For me there wasn’t a bad performance in the whole cast. Special mentions should go to Jim Norton for Polonius who was funny and bewildered, Sian Brooke for a heartbreaking Ophelia and Karl Johnson, an actor I already loved, for the ghost and the gravedigger – the latter being brilliantly dark with wicked humour.

 

The critics seem to be largely fixated on three things: the set being a distraction, the time in which the play is set and what sort of Hamlet Cumberbatch is portraying.

 

The set is immense and sumptuous – later imploding to become something much darker and sinister – but I was only truly distracted by it when it first appeared, staring in wonder with my jaw resting on my chest. After that I was drawn to the players and the story. For me the set only enhanced my experience.

 

I agree that the time in which the play was set was somewhat ambiguous but I don’t see why this mattered. Generally I saw it as being a fairly modern setting but ultimately this Elsinore seemed quite fantastical and ambiguity and fantasy go quite well together I think. So really … who cares?

 

What sort of Hamlet is Cumberbatch? “A bloody good one” according to his mother and I concur.
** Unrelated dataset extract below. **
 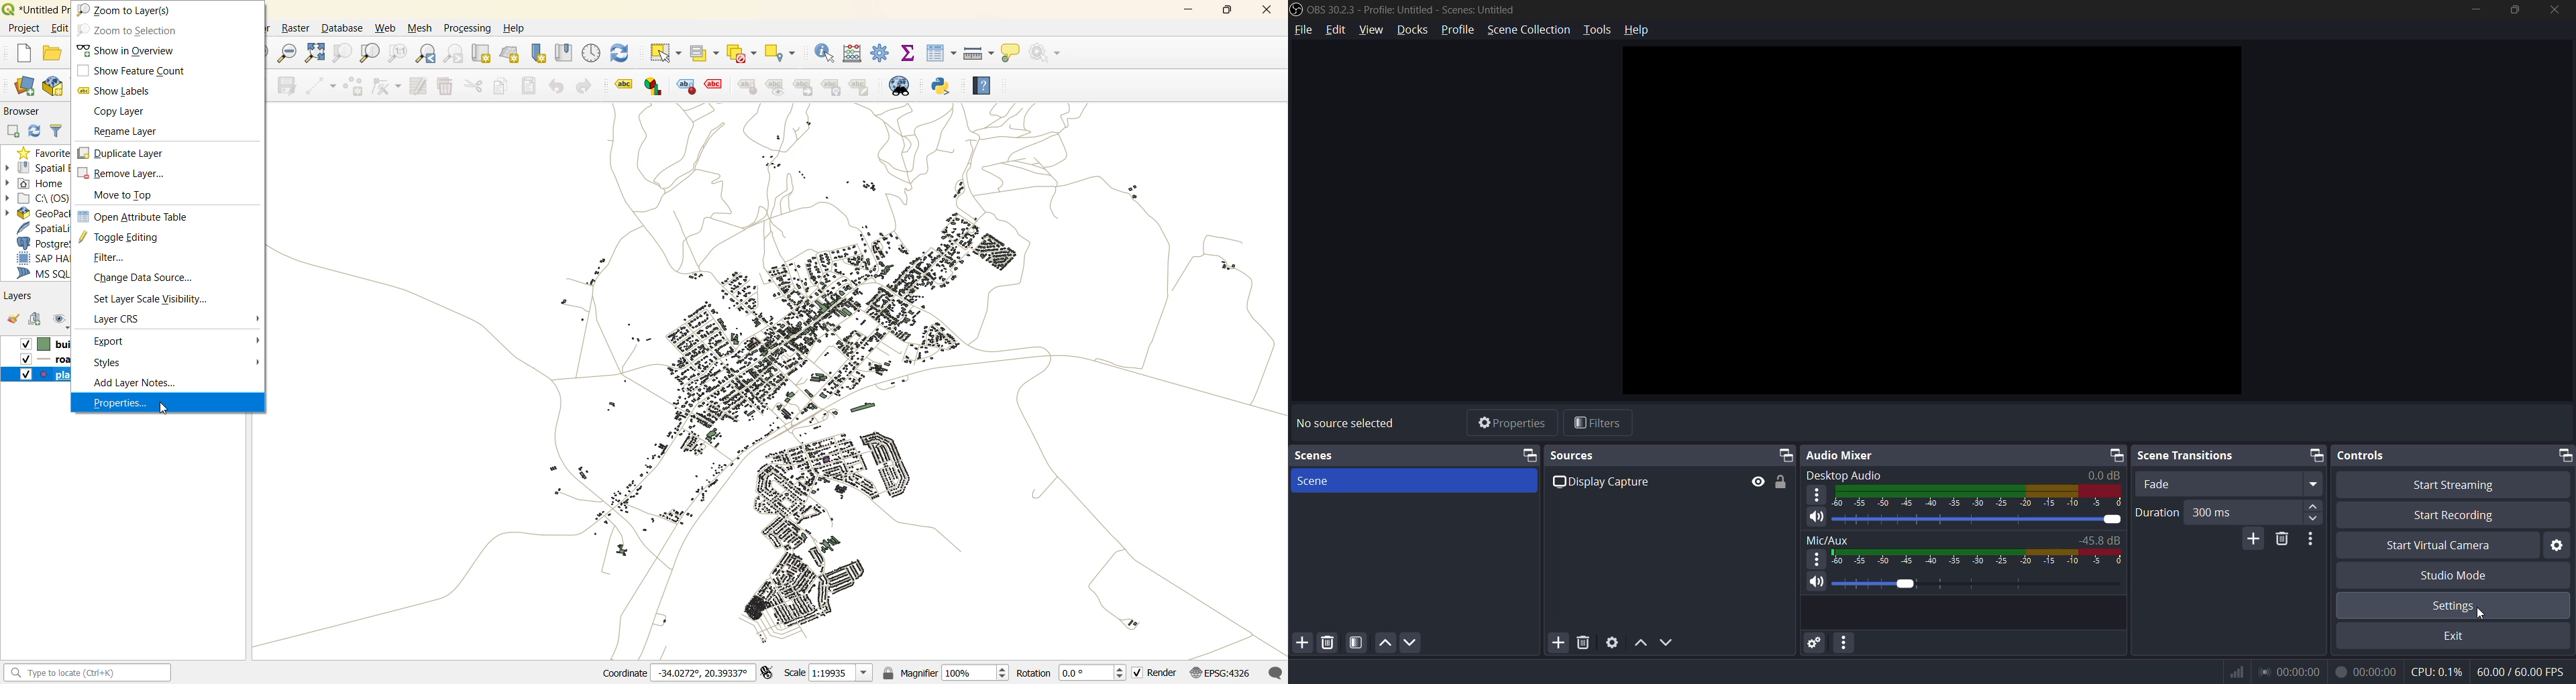 I want to click on view, so click(x=1371, y=30).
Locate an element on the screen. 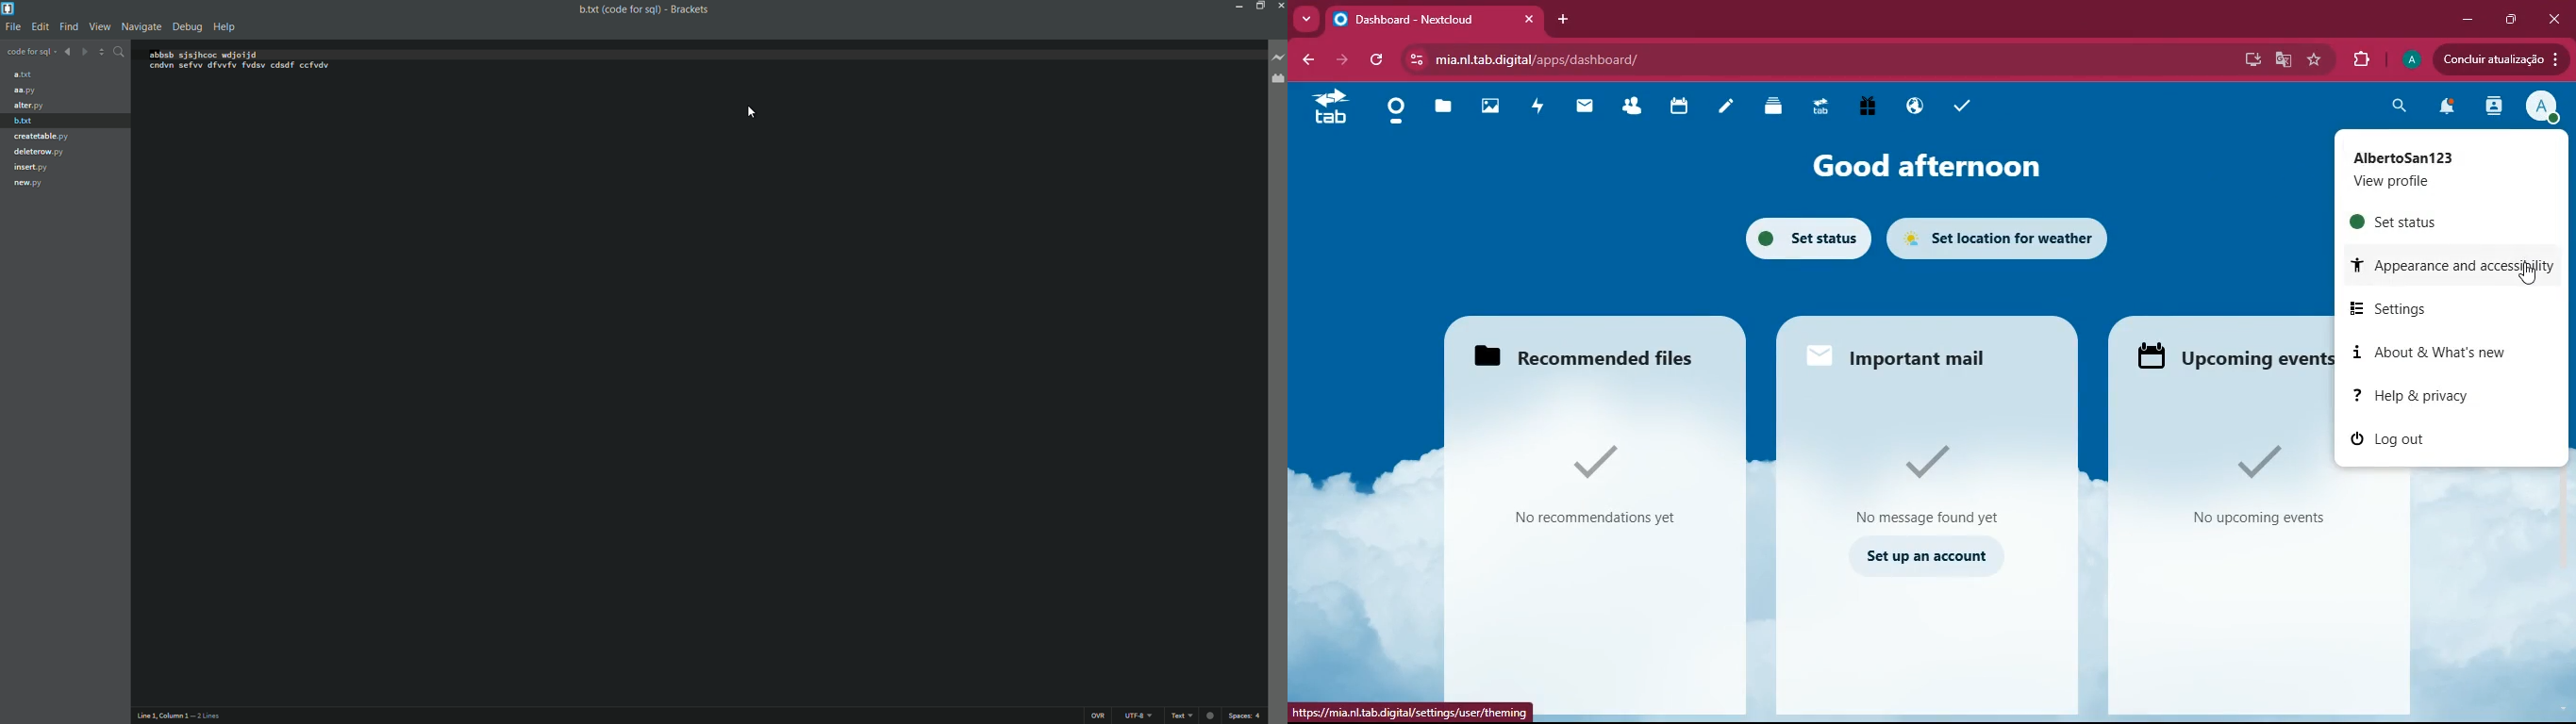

Quite frankly I had no idea that this was “a thing” – I’ve never seen any other Hamlet so for me Cumberbatch’s will always be the definitive performance, the gauge by which I judge all others. I found him beguiling, seriously funny, mad with grief and anger, heart-breaking and full of rage. Most of all I felt great empathy towards him.

 

The instant standing ovation at the end was so well-deserved. Cumberbatch hadn’t quite reached the trinity of blood, sweat and tears but two out of three ain’t bad. He is a force of nature on stage, a fact enforced by the soaked t-shirt, and I only wish I could go and see this Hamlet again and again.

 

Judgement?”
“A hit, a palpable hit.”

William Shakespeare, Hamlet, Act 5, Scene 2

 

A sweaty Hamlet contemplates killing Claudius. Photographer: Johan Persson.